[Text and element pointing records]
○ ○ ○

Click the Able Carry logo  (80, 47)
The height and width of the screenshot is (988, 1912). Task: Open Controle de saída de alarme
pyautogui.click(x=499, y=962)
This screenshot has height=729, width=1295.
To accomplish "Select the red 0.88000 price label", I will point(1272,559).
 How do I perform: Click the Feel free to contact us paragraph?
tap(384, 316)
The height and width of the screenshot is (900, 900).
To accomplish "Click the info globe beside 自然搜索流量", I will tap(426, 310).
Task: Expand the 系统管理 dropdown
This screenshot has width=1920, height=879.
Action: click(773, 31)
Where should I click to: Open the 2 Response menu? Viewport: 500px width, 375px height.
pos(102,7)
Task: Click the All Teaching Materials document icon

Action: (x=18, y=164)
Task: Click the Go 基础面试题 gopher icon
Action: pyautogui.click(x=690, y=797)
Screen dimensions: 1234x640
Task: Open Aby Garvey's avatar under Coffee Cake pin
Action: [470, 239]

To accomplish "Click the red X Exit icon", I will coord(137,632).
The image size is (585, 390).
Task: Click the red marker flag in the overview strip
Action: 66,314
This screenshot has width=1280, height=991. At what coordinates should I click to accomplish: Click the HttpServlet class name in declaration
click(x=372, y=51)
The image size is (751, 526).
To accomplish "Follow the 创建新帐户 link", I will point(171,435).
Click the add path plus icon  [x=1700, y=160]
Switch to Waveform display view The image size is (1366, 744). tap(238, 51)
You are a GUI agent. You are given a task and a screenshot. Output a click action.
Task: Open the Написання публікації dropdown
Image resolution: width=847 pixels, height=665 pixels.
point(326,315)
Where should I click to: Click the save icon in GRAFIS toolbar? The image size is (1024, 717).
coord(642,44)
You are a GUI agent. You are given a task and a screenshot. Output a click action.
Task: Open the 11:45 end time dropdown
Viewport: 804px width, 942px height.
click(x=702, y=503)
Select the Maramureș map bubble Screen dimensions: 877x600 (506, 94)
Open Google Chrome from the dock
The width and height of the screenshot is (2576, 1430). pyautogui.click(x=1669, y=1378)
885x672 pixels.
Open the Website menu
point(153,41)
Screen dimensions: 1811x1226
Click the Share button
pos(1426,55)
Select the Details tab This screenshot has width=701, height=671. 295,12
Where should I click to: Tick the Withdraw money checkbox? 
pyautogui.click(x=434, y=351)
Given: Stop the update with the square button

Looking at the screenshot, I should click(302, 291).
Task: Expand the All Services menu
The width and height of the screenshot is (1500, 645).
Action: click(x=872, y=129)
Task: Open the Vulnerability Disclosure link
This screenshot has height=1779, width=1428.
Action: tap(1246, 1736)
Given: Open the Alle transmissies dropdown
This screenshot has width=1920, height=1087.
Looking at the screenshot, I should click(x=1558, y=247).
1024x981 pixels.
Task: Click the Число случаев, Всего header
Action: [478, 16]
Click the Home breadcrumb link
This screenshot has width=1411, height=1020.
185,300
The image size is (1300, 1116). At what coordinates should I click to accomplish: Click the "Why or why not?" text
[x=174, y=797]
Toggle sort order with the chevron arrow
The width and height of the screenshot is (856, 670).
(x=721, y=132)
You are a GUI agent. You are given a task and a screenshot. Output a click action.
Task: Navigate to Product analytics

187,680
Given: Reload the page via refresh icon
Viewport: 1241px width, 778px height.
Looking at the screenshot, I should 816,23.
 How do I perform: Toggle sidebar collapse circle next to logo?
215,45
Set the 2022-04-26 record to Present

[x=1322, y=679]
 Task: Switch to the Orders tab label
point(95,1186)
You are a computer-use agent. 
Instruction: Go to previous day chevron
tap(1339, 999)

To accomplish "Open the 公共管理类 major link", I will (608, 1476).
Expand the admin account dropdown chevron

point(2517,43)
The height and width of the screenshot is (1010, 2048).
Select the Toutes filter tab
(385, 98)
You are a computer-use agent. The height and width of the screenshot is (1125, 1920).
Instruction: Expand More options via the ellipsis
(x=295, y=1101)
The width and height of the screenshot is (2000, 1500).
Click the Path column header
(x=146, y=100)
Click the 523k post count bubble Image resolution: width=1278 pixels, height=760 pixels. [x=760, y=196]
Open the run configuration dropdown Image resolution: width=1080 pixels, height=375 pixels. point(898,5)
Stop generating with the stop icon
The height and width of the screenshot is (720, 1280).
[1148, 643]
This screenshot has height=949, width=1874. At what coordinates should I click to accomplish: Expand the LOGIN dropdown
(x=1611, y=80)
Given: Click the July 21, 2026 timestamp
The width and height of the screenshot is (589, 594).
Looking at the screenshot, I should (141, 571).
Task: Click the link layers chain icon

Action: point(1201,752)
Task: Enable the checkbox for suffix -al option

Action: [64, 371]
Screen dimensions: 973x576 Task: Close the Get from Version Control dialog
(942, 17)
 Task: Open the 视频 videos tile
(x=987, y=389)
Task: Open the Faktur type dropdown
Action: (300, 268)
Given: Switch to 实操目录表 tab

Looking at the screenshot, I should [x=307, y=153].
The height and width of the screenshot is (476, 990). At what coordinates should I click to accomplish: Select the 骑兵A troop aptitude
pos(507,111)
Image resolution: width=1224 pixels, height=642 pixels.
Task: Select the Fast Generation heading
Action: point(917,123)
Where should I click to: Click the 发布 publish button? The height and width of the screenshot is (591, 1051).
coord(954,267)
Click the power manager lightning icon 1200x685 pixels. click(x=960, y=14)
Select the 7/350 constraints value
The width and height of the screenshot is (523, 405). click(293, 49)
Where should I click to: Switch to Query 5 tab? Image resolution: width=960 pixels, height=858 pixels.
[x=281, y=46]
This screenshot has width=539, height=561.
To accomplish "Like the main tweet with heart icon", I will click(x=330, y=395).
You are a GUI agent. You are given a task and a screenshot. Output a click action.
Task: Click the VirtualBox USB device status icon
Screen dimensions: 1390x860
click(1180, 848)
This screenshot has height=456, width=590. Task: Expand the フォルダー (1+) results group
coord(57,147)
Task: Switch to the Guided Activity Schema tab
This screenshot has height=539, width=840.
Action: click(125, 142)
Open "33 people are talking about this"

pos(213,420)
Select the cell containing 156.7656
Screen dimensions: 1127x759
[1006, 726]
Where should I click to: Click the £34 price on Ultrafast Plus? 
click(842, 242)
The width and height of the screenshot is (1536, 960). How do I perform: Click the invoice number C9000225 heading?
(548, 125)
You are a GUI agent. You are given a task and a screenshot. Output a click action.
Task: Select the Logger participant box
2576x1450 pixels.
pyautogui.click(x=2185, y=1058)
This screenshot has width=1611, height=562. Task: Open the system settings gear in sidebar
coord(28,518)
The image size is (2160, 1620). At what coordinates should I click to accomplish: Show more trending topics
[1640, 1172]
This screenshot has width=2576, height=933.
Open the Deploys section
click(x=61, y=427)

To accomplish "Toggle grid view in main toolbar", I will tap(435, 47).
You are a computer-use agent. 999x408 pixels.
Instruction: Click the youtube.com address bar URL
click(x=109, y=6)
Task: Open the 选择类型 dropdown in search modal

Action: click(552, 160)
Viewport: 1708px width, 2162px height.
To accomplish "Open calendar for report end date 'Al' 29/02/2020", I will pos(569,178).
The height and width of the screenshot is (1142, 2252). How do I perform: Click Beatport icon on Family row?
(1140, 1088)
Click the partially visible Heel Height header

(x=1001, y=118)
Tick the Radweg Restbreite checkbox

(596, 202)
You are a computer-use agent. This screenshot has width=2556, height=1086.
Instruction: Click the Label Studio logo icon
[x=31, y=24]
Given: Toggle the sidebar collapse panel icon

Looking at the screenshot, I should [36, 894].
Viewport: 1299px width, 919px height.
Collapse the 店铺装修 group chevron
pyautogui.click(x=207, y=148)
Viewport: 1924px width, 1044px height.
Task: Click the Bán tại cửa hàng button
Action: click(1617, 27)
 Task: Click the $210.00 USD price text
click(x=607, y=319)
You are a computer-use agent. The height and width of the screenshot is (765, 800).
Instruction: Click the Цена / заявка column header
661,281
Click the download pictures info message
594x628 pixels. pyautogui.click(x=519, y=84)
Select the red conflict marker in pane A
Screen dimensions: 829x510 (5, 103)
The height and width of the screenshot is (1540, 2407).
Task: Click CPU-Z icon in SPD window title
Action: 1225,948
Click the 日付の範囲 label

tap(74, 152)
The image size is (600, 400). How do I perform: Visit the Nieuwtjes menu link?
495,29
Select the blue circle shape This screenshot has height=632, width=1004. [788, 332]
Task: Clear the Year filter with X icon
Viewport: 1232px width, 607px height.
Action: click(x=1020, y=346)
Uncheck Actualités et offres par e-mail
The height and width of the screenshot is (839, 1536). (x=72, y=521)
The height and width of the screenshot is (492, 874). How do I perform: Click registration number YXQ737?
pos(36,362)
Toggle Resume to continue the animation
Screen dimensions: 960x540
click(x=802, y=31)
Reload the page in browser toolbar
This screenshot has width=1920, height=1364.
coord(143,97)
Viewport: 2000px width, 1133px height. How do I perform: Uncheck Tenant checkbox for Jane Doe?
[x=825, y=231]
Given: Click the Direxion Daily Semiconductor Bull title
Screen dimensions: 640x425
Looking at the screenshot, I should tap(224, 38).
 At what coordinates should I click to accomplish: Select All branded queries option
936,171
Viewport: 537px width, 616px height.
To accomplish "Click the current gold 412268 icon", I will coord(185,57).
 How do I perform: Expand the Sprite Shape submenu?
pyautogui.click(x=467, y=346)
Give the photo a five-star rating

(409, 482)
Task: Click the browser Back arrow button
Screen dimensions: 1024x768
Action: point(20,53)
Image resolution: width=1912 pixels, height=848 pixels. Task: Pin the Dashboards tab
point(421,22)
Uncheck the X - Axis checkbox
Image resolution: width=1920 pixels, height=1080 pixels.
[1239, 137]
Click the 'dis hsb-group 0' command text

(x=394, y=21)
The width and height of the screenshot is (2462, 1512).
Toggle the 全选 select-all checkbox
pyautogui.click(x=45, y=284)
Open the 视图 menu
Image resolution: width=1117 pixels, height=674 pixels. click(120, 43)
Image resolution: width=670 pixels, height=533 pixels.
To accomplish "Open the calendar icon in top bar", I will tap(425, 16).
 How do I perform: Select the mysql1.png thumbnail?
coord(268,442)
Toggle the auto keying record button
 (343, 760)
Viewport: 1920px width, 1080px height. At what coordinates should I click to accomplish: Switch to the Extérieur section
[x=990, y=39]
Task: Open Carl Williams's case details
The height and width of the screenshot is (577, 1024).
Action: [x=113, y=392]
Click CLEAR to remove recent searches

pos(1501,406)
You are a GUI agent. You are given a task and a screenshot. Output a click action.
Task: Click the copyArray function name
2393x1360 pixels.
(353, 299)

○ ○ ○

### REQUIREMENT
Format the material from its start through the line containing "pyautogui.click(x=499, y=962)" as a numbered list, leaving out any blank lines.

### THE RESPONSE
1. Click the Able Carry logo  (80, 47)
2. The height and width of the screenshot is (988, 1912). Task: Open Controle de saída de alarme
3. pyautogui.click(x=499, y=962)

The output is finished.